Extracted records:
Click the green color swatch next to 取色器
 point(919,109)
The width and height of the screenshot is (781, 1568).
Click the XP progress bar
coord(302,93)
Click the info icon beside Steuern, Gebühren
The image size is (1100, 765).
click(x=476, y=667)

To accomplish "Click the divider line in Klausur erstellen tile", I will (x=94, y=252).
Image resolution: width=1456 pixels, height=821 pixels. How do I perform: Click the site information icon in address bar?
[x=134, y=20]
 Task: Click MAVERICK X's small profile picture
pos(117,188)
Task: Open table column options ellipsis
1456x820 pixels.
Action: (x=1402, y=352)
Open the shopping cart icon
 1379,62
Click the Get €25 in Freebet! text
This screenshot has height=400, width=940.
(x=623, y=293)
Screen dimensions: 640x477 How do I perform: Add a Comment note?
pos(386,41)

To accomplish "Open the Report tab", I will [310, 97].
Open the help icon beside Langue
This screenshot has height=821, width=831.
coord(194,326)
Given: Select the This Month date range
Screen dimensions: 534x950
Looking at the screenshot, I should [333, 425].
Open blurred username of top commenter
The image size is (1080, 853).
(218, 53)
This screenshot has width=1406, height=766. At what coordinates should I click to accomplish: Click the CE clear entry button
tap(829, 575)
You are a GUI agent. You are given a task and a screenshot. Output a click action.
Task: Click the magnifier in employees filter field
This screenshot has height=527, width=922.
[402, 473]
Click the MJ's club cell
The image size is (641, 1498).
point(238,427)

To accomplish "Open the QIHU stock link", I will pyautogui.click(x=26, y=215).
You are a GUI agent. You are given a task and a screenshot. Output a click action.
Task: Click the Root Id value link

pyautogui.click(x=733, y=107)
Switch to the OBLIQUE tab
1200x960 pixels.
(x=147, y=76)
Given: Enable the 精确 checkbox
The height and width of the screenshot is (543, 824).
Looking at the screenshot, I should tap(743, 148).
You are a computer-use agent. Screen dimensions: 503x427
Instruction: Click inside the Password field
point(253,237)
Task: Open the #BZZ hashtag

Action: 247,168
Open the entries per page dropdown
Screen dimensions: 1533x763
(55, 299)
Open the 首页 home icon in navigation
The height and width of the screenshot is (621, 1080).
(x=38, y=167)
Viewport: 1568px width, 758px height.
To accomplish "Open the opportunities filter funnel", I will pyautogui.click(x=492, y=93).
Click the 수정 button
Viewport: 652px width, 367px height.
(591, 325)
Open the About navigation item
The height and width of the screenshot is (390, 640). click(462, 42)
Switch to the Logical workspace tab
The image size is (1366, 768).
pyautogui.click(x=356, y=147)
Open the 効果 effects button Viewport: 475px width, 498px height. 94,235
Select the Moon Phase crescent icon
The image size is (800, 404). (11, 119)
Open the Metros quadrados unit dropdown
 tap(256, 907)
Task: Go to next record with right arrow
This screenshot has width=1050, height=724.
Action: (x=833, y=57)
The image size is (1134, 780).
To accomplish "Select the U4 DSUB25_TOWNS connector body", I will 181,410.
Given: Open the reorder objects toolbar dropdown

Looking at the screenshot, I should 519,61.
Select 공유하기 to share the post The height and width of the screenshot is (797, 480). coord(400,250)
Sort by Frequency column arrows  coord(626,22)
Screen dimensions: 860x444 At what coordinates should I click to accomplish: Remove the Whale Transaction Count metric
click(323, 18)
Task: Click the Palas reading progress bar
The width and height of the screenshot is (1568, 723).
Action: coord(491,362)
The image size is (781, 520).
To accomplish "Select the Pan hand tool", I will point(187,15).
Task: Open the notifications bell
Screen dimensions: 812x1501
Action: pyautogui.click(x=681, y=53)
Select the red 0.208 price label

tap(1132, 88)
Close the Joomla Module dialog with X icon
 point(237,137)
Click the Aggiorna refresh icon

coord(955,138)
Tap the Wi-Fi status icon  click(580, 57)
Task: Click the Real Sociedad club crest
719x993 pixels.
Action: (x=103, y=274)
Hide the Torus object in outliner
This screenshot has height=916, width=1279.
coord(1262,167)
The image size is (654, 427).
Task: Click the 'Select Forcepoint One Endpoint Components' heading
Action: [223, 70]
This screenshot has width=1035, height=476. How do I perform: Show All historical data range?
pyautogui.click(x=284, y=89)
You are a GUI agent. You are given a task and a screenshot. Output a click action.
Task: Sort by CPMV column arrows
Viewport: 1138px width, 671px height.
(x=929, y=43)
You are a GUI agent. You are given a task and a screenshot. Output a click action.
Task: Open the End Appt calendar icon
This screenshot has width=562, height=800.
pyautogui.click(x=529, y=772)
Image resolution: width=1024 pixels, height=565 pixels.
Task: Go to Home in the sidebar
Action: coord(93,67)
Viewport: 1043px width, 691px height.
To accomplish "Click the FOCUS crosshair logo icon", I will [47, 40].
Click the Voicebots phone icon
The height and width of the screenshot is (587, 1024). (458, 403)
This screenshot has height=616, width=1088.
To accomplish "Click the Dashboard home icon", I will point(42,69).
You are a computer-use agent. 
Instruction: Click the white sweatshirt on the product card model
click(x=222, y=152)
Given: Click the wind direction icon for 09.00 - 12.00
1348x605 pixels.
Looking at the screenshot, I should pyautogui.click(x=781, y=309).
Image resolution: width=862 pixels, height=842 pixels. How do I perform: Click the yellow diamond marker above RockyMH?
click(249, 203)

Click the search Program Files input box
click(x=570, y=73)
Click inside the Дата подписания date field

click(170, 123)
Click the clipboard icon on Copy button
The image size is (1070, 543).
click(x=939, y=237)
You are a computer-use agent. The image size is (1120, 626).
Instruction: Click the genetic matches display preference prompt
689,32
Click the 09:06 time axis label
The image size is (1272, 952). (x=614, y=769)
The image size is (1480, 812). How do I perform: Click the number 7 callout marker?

§ **WORK TO BE COMPLETED**
Reproduce the data shown above in its entirety, keeping each word as it is.

§ **TASK RESPONSE**
Click the green color swatch next to 取色器
 point(919,109)
The width and height of the screenshot is (781, 1568).
Click the XP progress bar
coord(302,93)
Click the info icon beside Steuern, Gebühren
The image size is (1100, 765).
click(x=476, y=667)

To accomplish "Click the divider line in Klausur erstellen tile", I will (x=94, y=252).
Image resolution: width=1456 pixels, height=821 pixels. How do I perform: Click the site information icon in address bar?
[x=134, y=20]
 Task: Click MAVERICK X's small profile picture
pos(117,188)
Task: Open table column options ellipsis
1456x820 pixels.
Action: (x=1402, y=352)
Open the shopping cart icon
 1379,62
Click the Get €25 in Freebet! text
This screenshot has height=400, width=940.
(x=623, y=293)
Screen dimensions: 640x477 How do I perform: Add a Comment note?
pos(386,41)

To accomplish "Open the Report tab", I will [310, 97].
Open the help icon beside Langue
This screenshot has height=821, width=831.
coord(194,326)
Given: Select the This Month date range
Screen dimensions: 534x950
Looking at the screenshot, I should [333, 425].
Open blurred username of top commenter
The image size is (1080, 853).
(218, 53)
This screenshot has width=1406, height=766. At what coordinates should I click to accomplish: Click the CE clear entry button
tap(829, 575)
You are a GUI agent. You are given a task and a screenshot. Output a click action.
Task: Click the magnifier in employees filter field
This screenshot has height=527, width=922.
[402, 473]
Click the MJ's club cell
The image size is (641, 1498).
point(238,427)

To accomplish "Open the QIHU stock link", I will pyautogui.click(x=26, y=215).
You are a GUI agent. You are given a task and a screenshot. Output a click action.
Task: Click the Root Id value link

pyautogui.click(x=733, y=107)
Switch to the OBLIQUE tab
1200x960 pixels.
(x=147, y=76)
Given: Enable the 精确 checkbox
The height and width of the screenshot is (543, 824).
Looking at the screenshot, I should tap(743, 148).
You are a computer-use agent. Screen dimensions: 503x427
Instruction: Click inside the Password field
point(253,237)
Task: Open the #BZZ hashtag

Action: 247,168
Open the entries per page dropdown
Screen dimensions: 1533x763
(55, 299)
Open the 首页 home icon in navigation
The height and width of the screenshot is (621, 1080).
(x=38, y=167)
Viewport: 1568px width, 758px height.
To accomplish "Open the opportunities filter funnel", I will pyautogui.click(x=492, y=93).
Click the 수정 button
Viewport: 652px width, 367px height.
(591, 325)
Open the About navigation item
The height and width of the screenshot is (390, 640). click(462, 42)
Switch to the Logical workspace tab
The image size is (1366, 768).
pyautogui.click(x=356, y=147)
Open the 効果 effects button Viewport: 475px width, 498px height. 94,235
Select the Moon Phase crescent icon
The image size is (800, 404). (11, 119)
Open the Metros quadrados unit dropdown
 tap(256, 907)
Task: Go to next record with right arrow
This screenshot has width=1050, height=724.
Action: (x=833, y=57)
The image size is (1134, 780).
To accomplish "Select the U4 DSUB25_TOWNS connector body", I will 181,410.
Given: Open the reorder objects toolbar dropdown

Looking at the screenshot, I should 519,61.
Select 공유하기 to share the post The height and width of the screenshot is (797, 480). coord(400,250)
Sort by Frequency column arrows  coord(626,22)
Screen dimensions: 860x444 At what coordinates should I click to accomplish: Remove the Whale Transaction Count metric
click(323, 18)
Task: Click the Palas reading progress bar
The width and height of the screenshot is (1568, 723).
Action: coord(491,362)
The image size is (781, 520).
To accomplish "Select the Pan hand tool", I will point(187,15).
Task: Open the notifications bell
Screen dimensions: 812x1501
Action: pyautogui.click(x=681, y=53)
Select the red 0.208 price label

tap(1132, 88)
Close the Joomla Module dialog with X icon
 point(237,137)
Click the Aggiorna refresh icon

coord(955,138)
Tap the Wi-Fi status icon  click(580, 57)
Task: Click the Real Sociedad club crest
719x993 pixels.
Action: (x=103, y=274)
Hide the Torus object in outliner
This screenshot has height=916, width=1279.
coord(1262,167)
The image size is (654, 427).
Task: Click the 'Select Forcepoint One Endpoint Components' heading
Action: [223, 70]
This screenshot has width=1035, height=476. How do I perform: Show All historical data range?
pyautogui.click(x=284, y=89)
You are a GUI agent. You are given a task and a screenshot. Output a click action.
Task: Sort by CPMV column arrows
Viewport: 1138px width, 671px height.
(x=929, y=43)
You are a GUI agent. You are given a task and a screenshot. Output a click action.
Task: Open the End Appt calendar icon
This screenshot has width=562, height=800.
pyautogui.click(x=529, y=772)
Image resolution: width=1024 pixels, height=565 pixels.
Task: Go to Home in the sidebar
Action: coord(93,67)
Viewport: 1043px width, 691px height.
To accomplish "Click the FOCUS crosshair logo icon", I will [47, 40].
Click the Voicebots phone icon
The height and width of the screenshot is (587, 1024). (458, 403)
This screenshot has height=616, width=1088.
To accomplish "Click the Dashboard home icon", I will point(42,69).
You are a computer-use agent. 
Instruction: Click the white sweatshirt on the product card model
click(x=222, y=152)
Given: Click the wind direction icon for 09.00 - 12.00
1348x605 pixels.
Looking at the screenshot, I should pyautogui.click(x=781, y=309).
Image resolution: width=862 pixels, height=842 pixels. How do I perform: Click the yellow diamond marker above RockyMH?
click(249, 203)

Click the search Program Files input box
click(x=570, y=73)
Click inside the Дата подписания date field

click(170, 123)
Click the clipboard icon on Copy button
The image size is (1070, 543).
click(x=939, y=237)
You are a computer-use agent. The image size is (1120, 626).
Instruction: Click the genetic matches display preference prompt
689,32
Click the 09:06 time axis label
The image size is (1272, 952). (x=614, y=769)
The image size is (1480, 812). How do I perform: Click the number 7 callout marker?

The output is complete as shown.